WORK REQUEST —
Down to the final line, print each entry exactly.

Stored data —
━━━━━━━━━━
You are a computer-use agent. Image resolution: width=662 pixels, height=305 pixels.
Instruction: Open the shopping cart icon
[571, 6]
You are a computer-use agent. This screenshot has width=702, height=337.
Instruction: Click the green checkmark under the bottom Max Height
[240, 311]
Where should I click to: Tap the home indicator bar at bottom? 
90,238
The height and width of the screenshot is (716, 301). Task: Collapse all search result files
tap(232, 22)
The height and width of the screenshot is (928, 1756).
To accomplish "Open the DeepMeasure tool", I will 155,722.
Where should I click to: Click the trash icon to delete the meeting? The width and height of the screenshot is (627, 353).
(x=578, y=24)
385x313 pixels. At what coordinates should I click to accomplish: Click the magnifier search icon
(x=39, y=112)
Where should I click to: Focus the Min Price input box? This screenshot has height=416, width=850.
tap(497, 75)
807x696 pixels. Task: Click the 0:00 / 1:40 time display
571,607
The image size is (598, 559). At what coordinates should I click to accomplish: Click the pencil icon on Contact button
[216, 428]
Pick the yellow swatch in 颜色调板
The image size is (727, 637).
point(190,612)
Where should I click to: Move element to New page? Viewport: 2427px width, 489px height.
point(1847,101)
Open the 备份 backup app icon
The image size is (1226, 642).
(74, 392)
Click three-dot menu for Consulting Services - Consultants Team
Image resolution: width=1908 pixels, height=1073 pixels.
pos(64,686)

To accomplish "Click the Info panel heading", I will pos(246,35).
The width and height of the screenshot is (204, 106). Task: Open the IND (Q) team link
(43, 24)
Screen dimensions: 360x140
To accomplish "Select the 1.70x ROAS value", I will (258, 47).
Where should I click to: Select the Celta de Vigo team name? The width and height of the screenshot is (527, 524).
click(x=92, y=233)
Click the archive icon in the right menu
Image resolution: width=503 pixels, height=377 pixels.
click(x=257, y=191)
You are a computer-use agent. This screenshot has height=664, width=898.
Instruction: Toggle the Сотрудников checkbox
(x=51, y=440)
━━━━━━━━━━
REPLY —
You are a computer-use agent. Image resolution: width=662 pixels, height=305 pixels.
Instruction: Open the shopping cart icon
[571, 6]
You are a computer-use agent. This screenshot has width=702, height=337.
Instruction: Click the green checkmark under the bottom Max Height
[240, 311]
Where should I click to: Tap the home indicator bar at bottom? 
90,238
The height and width of the screenshot is (716, 301). Task: Collapse all search result files
tap(232, 22)
The height and width of the screenshot is (928, 1756).
To accomplish "Open the DeepMeasure tool", I will 155,722.
Where should I click to: Click the trash icon to delete the meeting? The width and height of the screenshot is (627, 353).
(x=578, y=24)
385x313 pixels. At what coordinates should I click to accomplish: Click the magnifier search icon
(x=39, y=112)
Where should I click to: Focus the Min Price input box? This screenshot has height=416, width=850.
tap(497, 75)
807x696 pixels. Task: Click the 0:00 / 1:40 time display
571,607
The image size is (598, 559). At what coordinates should I click to accomplish: Click the pencil icon on Contact button
[216, 428]
Pick the yellow swatch in 颜色调板
The image size is (727, 637).
point(190,612)
Where should I click to: Move element to New page? Viewport: 2427px width, 489px height.
point(1847,101)
Open the 备份 backup app icon
The image size is (1226, 642).
(74, 392)
Click three-dot menu for Consulting Services - Consultants Team
Image resolution: width=1908 pixels, height=1073 pixels.
pos(64,686)

To accomplish "Click the Info panel heading", I will pos(246,35).
The width and height of the screenshot is (204, 106). Task: Open the IND (Q) team link
(43, 24)
Screen dimensions: 360x140
To accomplish "Select the 1.70x ROAS value", I will (258, 47).
Where should I click to: Select the Celta de Vigo team name? The width and height of the screenshot is (527, 524).
click(x=92, y=233)
Click the archive icon in the right menu
Image resolution: width=503 pixels, height=377 pixels.
click(x=257, y=191)
You are a computer-use agent. This screenshot has height=664, width=898.
Instruction: Toggle the Сотрудников checkbox
(x=51, y=440)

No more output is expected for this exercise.